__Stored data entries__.
------------------------------
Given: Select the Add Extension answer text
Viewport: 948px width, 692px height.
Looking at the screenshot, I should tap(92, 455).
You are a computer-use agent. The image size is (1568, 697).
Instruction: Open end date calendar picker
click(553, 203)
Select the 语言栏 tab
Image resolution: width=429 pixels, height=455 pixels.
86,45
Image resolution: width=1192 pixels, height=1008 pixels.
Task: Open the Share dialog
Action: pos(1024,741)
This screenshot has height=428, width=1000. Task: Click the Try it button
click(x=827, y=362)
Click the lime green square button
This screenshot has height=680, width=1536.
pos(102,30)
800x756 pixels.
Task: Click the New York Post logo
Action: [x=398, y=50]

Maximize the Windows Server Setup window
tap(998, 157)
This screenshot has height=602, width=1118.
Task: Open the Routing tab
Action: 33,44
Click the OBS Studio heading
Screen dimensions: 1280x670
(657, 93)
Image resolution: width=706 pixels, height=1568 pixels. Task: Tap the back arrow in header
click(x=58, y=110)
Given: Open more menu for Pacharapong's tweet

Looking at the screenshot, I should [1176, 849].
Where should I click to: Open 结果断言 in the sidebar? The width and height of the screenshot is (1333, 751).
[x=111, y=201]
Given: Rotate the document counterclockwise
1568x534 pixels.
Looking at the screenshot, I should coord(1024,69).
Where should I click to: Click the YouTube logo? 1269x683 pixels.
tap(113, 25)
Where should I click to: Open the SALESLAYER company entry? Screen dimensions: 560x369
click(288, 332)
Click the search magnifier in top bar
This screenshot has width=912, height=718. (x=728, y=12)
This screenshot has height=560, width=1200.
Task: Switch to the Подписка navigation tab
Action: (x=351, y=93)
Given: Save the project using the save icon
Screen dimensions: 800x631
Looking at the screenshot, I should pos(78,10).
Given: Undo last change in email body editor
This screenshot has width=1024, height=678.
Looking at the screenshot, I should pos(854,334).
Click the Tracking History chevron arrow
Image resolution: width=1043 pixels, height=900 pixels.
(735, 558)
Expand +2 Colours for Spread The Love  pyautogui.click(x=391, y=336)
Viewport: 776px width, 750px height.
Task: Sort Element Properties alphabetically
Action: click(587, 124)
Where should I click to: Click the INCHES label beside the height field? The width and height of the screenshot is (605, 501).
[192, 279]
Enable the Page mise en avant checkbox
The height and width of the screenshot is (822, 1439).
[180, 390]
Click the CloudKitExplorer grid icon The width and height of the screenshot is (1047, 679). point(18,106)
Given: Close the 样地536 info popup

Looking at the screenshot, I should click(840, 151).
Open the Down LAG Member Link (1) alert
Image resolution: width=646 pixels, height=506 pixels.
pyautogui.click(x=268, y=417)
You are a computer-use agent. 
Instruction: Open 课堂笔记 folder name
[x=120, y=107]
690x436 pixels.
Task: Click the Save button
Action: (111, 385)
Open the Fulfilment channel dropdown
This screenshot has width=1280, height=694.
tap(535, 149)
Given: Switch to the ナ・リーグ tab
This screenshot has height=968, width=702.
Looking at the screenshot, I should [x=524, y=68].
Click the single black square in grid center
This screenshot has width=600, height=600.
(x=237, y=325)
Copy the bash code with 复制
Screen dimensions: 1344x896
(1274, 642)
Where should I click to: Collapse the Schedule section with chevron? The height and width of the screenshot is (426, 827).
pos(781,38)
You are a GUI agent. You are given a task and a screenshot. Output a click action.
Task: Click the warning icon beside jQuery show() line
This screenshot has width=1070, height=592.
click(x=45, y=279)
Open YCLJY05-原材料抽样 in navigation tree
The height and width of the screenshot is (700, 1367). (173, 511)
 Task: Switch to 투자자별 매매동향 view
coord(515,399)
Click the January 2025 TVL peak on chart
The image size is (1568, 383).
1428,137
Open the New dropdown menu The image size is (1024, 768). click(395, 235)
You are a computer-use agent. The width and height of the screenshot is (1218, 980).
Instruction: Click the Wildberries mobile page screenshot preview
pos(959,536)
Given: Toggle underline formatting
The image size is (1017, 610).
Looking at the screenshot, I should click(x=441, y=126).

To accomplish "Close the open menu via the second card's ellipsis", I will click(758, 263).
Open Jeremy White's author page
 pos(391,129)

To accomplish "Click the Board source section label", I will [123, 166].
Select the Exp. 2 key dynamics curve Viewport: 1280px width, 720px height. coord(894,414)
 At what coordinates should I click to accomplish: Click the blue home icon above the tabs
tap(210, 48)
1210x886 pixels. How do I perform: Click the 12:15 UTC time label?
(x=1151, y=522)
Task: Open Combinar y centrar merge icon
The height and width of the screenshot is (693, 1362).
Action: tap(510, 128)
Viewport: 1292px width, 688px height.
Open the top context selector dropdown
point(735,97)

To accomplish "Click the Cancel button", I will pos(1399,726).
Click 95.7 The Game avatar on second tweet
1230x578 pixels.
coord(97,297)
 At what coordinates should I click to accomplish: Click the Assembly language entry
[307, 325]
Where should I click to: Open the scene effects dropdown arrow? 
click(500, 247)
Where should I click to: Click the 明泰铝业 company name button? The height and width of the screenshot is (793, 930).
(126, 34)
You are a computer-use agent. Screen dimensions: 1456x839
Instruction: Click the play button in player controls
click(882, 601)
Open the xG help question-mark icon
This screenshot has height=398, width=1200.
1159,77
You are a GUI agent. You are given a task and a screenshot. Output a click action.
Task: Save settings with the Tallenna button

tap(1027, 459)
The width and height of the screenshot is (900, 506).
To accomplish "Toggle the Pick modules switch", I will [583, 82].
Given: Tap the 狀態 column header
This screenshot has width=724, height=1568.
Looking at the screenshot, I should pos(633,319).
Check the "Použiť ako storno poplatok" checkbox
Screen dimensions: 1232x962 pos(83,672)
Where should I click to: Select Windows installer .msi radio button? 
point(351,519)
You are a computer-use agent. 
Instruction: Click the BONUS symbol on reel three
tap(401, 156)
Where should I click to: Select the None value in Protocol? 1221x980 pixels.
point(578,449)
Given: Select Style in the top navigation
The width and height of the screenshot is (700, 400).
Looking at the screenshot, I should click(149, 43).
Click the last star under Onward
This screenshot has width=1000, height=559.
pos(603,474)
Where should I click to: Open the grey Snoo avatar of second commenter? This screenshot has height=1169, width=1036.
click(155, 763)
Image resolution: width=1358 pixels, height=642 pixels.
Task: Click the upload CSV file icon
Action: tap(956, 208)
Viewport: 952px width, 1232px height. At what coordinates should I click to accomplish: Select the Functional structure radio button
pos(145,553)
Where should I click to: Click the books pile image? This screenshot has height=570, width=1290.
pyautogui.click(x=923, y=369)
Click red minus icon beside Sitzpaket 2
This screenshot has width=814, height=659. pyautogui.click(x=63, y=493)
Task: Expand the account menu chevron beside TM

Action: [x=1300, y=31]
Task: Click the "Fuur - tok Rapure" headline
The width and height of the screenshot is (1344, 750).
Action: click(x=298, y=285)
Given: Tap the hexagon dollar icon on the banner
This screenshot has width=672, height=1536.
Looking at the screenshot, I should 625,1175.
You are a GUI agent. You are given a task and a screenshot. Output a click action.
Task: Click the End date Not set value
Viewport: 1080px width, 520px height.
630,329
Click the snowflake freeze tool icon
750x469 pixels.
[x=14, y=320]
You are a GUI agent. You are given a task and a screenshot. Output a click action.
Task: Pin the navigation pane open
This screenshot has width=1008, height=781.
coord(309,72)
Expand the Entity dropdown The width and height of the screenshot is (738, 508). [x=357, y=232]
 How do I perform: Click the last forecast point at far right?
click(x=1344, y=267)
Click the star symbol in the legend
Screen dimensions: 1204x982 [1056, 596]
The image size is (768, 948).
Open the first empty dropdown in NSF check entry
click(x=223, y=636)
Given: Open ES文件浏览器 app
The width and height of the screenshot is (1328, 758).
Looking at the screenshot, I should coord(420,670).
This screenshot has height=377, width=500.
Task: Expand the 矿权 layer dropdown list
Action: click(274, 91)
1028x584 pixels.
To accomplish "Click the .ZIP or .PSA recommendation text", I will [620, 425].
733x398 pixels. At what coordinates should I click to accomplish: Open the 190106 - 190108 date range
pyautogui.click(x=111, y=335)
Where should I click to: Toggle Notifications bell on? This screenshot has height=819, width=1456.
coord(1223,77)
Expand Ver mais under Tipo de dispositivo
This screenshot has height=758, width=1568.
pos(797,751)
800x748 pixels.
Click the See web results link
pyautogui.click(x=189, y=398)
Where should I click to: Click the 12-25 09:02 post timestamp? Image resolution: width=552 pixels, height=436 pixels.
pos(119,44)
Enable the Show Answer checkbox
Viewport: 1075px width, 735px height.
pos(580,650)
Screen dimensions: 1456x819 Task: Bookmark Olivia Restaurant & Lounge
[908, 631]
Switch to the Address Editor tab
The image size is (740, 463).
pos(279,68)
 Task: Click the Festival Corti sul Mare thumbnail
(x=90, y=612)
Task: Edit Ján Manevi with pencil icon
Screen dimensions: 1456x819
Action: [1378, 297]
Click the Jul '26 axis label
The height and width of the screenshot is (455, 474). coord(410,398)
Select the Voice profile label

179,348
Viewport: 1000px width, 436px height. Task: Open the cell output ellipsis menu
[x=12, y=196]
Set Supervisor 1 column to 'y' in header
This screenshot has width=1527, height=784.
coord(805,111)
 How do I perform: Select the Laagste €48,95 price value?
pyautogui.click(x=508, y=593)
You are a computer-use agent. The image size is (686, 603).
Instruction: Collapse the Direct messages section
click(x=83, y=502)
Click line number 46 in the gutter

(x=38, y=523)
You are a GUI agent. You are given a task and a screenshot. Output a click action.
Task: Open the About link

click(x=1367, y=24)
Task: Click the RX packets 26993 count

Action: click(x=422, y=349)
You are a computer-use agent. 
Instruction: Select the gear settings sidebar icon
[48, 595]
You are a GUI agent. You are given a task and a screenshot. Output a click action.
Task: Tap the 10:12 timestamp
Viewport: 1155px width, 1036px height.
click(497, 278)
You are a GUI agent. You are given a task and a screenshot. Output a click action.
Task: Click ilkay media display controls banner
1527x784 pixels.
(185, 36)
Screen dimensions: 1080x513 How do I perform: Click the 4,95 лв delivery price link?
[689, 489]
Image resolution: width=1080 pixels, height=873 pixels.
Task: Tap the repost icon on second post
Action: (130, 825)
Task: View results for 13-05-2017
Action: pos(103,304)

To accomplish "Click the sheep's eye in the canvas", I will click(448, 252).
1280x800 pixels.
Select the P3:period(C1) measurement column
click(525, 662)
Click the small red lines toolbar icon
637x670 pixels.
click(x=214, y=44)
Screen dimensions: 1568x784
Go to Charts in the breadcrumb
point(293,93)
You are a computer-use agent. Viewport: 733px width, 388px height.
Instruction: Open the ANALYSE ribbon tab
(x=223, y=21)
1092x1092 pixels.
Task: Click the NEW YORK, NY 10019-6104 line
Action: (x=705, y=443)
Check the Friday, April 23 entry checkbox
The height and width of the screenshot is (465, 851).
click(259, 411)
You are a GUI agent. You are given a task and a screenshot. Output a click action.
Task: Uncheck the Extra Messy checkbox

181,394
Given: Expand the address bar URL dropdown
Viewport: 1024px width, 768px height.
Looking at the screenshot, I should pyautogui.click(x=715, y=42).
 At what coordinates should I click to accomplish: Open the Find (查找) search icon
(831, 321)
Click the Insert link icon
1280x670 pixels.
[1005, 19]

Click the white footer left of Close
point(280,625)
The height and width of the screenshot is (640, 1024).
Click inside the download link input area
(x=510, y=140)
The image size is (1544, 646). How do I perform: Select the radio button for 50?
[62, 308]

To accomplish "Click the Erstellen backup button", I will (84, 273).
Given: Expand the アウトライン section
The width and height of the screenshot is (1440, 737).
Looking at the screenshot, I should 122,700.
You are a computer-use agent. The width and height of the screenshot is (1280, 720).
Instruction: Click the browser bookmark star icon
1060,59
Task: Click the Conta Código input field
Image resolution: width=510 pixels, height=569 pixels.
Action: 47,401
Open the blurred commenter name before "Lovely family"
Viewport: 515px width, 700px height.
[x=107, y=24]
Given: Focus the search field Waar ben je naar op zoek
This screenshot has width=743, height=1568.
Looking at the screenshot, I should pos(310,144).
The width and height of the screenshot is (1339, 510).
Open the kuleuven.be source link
------------------------------
__Exercise requirements__. Given the data above, transcribe exactly the lines from the one containing "Given: Expand the address bar URL dropdown" down to the one containing "Task: Click the Conta Código input field", and no others.

__Task solution__.
Given: Expand the address bar URL dropdown
Viewport: 1024px width, 768px height.
Looking at the screenshot, I should pyautogui.click(x=715, y=42).
 At what coordinates should I click to accomplish: Open the Find (查找) search icon
(831, 321)
Click the Insert link icon
1280x670 pixels.
[1005, 19]

Click the white footer left of Close
point(280,625)
The height and width of the screenshot is (640, 1024).
Click inside the download link input area
(x=510, y=140)
The image size is (1544, 646). How do I perform: Select the radio button for 50?
[62, 308]

To accomplish "Click the Erstellen backup button", I will (84, 273).
Given: Expand the アウトライン section
The width and height of the screenshot is (1440, 737).
Looking at the screenshot, I should 122,700.
You are a computer-use agent. The width and height of the screenshot is (1280, 720).
Instruction: Click the browser bookmark star icon
1060,59
Task: Click the Conta Código input field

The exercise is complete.